Good Tank Mates for Lawnmower Blennies:
- Most Peaceful Community Fish
- Angelfish and Tangs (with caution)
- Corals, Clams, and other Sessile Invertebrates (with caution)
- Shrimp, Starfish, Crabs, and Snails
Poor Tank Mates for Lawnmower Blennies:
- Other Blennies, Gobies, and Dragonets (can be kept together with caution)
- Aggressive or Predatory Fish
Breeding Lawnmower Blennies
Unfortunately not much is known about the breeding habits of Lawnmower Blennies. They are exclusively wild caught and the two sexes look nearly identical.

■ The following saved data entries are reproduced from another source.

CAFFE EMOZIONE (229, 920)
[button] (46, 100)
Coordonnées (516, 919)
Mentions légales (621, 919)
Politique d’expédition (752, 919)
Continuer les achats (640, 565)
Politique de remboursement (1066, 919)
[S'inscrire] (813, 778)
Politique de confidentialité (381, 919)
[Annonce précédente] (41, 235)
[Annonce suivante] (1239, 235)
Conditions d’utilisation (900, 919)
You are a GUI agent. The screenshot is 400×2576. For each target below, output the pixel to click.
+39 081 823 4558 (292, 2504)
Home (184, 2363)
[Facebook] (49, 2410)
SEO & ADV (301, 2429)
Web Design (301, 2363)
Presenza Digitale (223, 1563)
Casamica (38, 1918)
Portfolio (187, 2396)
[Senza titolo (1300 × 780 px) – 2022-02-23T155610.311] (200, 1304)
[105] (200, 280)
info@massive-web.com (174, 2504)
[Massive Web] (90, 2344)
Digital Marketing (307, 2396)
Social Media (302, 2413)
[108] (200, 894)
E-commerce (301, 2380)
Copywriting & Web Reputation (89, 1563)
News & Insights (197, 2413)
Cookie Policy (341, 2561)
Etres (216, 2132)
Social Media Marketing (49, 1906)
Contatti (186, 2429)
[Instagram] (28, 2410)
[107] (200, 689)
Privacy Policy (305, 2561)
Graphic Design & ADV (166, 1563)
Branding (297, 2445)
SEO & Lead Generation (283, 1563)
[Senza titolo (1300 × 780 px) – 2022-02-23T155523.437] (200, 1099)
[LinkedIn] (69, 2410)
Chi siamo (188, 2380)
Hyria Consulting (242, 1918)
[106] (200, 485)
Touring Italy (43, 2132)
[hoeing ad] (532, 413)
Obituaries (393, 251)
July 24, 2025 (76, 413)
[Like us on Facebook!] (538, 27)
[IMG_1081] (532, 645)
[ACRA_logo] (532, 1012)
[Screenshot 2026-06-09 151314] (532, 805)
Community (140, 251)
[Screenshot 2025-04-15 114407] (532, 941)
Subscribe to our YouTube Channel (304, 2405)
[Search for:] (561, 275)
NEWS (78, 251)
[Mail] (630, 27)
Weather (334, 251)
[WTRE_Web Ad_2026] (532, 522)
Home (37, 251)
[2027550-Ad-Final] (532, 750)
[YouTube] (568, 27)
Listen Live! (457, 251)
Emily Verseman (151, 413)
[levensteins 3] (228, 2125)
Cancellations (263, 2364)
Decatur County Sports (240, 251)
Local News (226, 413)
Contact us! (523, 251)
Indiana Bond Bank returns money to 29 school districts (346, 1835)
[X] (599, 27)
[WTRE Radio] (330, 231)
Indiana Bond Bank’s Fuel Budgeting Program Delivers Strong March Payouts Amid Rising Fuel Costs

Couple that with their often territorial nature towards one another and you’ll find it next to impossible to ever breed them.
Fully grown adult males do have slightly elognated anal fin rays when compared to those of females. But other than that the two sexes look very similar to human eyes.
Blennies can be either demersal (substrate) spawners or pelagic (open water) spawners. Pelagic spawning is very common among reef fish, where the pair rises up into the water column, quickly releases their eggs and sperm, and then dashes back to the coral below.
Regardless of which method Lawnmower Blennies choose, be sure to take notes and let me know as you’ll likely be one of the first to breed these fish in captivity!